Reconocer al Rey Juan Carlos en su ausencia

Extraña y breve ceremonia en el 40 aniversario del golpe de Estado del 23-F de 1981 en la que el Rey Felipe VI y la presidenta Batet del Congreso de los Diputados han reconocido, respectivamente, que ‘la firmeza y autoridad’ del Rey Juan Carlos I permitieron la recuperación de la democracia y del orden constitucional frente a los golpistas.

E importantes palabras y advertencias de Batet frente a quienes todavía se dedican a ‘deslegitimación de las instituciones democráticas’. Alusión que sin duda incluyen un señalamiento intencionado a Pablo Iglesias, que ayer se negó a aplaudir el discurso del Rey con otra actitud ‘inadmisible’, como diría el presidente Sánchez, que aún lo mantiene en el Gobierno, mientras agoniza la coalición.

Al tiempo que Batet, con sus palabras y advertencias, contra los ataques a las instituciones democráticas estaba lanzando un aviso al populismo y al nacionalismo golpista en Cataluña y a quienes lo secundan.

Pero extraña ceremonia por la ausencia en ella de su primer protagonista el Rey Juan Carlos I que continúa, inexplicablemente, fuera de España y que imaginamos que habrá seguido este aniversario en soledad y con emoción.

Así se ha pasado la página de esta histórica efemérides mientras el país se va recuperando poco a poco de la pandemia. Pero sin solucionar la crisis de las vacunas que llegan tarde y van muy rezagadas respecto a otras de las naciones de nuestro entorno, por culpa del rotundo fracaso de la gestión de la UE, y también del gobierno español.

Donde continúa la pelea cainita de Sánchez e Iglesias, ayer a propósito de los alquileres, y mientras permanece bloqueada la renovación del Consejo General del Poder Judicial, donde Podemos pretende nombrar a dos de los consejeros, a lo que se opone el PP.

Como bloqueada continúa en Cataluña la negociación para la formación del nuevo gobierno que se disputan Salvador Illa y Pere Aragonés. Mientras en el día de ayer la Comisión del Parlamento Europeo, que estudia el caso, le ha quitado la inmunidad a Carles Puigdemont y a los demás prófugos de la Justicia española por el golpe catalán del 27-O de 2017. Lo que reactivará el procedimiento de extradición si, a primeros de marzo, el pleno de la Cámara, como se espera, confirma esta decisión.

Lo que será otra pésima noticia para JxC que se suma a su tercer lugar en las pasadas elecciones catalanas del 14-F, en las que los herederos de CiU han perdido el liderazgo que mantenían en el campo soberanista y ahora están a la espera de lo que decida hacer ERC con el nuevo gobierno de la Generalitat.

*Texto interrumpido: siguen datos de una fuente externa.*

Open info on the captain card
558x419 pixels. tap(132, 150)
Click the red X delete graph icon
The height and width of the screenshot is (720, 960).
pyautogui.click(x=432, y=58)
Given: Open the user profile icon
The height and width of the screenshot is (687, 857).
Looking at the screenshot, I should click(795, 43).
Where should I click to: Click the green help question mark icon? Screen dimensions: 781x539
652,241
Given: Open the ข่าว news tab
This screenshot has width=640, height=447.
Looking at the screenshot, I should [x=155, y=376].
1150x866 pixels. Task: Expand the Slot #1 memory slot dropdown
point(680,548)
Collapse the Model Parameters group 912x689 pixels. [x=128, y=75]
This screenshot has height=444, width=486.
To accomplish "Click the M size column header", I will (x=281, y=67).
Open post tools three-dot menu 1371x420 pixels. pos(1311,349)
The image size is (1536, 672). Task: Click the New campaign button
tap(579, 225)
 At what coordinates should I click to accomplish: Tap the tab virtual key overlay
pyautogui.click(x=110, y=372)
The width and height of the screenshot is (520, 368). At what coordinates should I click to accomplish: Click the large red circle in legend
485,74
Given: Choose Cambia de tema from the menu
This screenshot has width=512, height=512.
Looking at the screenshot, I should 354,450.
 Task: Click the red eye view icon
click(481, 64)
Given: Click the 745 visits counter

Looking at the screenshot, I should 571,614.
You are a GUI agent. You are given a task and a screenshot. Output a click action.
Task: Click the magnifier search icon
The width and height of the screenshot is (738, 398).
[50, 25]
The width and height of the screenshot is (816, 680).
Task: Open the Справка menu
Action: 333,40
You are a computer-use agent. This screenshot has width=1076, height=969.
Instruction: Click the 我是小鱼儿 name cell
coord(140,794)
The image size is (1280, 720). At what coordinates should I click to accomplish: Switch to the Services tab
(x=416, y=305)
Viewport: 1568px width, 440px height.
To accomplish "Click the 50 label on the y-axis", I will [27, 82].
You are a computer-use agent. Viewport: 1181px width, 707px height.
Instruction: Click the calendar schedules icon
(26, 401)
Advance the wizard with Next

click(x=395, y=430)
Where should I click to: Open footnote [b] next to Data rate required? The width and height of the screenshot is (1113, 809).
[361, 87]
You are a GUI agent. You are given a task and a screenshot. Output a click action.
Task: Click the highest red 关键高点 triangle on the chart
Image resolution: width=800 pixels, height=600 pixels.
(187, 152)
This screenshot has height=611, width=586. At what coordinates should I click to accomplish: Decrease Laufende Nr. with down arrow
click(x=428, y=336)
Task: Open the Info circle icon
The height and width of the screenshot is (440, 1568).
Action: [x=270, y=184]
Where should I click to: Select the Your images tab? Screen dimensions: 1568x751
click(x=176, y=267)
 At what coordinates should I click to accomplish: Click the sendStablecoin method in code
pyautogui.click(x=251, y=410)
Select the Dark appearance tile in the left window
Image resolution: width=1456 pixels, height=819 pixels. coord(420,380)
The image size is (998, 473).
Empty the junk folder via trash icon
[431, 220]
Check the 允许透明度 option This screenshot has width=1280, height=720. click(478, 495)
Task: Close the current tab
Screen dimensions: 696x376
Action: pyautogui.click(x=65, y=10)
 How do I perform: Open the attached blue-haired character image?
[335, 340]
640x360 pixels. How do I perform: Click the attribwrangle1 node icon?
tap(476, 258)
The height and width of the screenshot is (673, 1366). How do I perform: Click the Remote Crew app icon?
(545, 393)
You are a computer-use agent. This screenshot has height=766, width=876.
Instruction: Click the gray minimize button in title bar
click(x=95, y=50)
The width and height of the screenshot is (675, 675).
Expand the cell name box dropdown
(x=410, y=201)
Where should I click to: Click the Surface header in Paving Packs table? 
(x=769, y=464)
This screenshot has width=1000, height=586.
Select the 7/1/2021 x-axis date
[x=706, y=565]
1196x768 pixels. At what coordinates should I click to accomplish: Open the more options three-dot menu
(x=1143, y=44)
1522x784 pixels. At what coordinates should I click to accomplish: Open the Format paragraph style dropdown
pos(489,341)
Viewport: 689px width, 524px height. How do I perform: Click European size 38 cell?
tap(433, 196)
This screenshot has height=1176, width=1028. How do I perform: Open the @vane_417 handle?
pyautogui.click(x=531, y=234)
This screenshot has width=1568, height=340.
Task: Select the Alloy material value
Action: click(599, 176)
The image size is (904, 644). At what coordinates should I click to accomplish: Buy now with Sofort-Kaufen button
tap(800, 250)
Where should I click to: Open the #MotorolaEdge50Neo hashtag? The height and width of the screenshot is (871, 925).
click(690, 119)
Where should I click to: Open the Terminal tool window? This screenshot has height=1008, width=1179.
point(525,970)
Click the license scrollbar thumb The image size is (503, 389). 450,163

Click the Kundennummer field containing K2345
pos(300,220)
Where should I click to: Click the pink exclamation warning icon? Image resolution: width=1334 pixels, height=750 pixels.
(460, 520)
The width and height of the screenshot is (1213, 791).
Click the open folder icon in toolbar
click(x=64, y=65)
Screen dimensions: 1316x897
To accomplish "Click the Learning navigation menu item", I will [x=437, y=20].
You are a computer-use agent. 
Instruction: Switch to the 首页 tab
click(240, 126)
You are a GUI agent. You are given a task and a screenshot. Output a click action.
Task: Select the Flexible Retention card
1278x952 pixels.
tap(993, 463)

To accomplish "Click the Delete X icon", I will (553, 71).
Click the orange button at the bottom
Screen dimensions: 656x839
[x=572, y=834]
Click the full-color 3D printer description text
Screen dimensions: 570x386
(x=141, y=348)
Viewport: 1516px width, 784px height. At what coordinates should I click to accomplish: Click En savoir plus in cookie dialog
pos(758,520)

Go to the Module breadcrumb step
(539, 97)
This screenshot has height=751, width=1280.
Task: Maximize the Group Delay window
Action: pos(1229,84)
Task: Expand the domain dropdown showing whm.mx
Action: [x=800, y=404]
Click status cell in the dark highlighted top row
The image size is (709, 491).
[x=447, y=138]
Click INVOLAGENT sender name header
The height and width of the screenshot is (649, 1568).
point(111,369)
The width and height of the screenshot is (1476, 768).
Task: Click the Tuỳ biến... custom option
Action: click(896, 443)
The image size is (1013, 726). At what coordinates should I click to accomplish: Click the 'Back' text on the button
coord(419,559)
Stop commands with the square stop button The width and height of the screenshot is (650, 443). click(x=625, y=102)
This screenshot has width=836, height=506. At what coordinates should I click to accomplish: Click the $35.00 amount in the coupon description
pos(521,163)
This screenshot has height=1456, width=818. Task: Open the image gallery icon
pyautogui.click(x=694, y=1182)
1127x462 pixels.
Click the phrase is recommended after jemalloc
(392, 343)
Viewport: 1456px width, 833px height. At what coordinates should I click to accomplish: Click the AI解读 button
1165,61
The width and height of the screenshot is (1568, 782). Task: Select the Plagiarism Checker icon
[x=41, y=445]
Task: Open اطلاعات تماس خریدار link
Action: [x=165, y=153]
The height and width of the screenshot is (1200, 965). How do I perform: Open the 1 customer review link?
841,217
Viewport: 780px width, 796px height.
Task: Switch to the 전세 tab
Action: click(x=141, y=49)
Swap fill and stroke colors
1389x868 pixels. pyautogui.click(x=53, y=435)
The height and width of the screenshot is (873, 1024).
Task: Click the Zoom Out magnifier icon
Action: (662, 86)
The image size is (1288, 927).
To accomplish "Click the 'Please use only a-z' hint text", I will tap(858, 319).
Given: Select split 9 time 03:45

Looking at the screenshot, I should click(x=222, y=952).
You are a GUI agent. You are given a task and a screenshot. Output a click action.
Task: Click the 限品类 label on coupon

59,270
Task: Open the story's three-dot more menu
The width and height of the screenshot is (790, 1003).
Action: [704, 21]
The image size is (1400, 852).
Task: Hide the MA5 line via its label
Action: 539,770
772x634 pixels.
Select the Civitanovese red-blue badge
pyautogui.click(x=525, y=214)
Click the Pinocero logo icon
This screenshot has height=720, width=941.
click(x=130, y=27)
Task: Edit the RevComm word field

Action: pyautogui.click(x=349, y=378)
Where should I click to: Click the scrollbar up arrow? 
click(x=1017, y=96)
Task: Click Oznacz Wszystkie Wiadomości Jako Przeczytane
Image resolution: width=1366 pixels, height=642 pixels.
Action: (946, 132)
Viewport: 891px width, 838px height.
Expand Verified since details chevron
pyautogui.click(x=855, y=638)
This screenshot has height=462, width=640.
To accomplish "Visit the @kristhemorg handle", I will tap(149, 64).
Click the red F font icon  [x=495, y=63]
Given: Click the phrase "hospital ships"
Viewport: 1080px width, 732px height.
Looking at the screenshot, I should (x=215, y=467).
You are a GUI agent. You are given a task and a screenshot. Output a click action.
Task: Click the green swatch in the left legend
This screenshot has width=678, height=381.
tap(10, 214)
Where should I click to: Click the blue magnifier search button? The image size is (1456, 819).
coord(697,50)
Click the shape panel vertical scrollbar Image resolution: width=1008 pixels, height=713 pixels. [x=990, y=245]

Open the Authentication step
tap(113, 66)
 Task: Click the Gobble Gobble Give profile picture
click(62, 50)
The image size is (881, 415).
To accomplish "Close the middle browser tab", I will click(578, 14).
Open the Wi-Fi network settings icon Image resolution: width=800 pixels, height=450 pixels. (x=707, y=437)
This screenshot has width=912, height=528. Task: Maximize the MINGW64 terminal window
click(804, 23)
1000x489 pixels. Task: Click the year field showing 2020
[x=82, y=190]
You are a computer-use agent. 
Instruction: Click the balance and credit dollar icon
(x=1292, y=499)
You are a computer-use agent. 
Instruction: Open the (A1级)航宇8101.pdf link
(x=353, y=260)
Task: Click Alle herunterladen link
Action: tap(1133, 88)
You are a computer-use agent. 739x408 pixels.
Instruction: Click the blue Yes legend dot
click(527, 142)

Mientras el cielo de la pandemia y de la esperanza se empieza a abrir en España el de la estabilidad política sigue oscuro y cerrado a cal y canto a la espera de un reencuentro político e institucional entre los dos primeros y grandes partidos nacionales.

Los que, muy lejos de lo que ejemplarmente está ocurriendo en la Italia de Mario Draghi, no acaban de entender que la unidad nacional es más nunca imprescindible para recuperar la convivencia, la sanidad y la economía de este país.

Unidad como la que se forjó en España tras el fallido intento del golpe de Estado del 23-F en pos de la recuperación democrática, las libertades y el orden constitucional.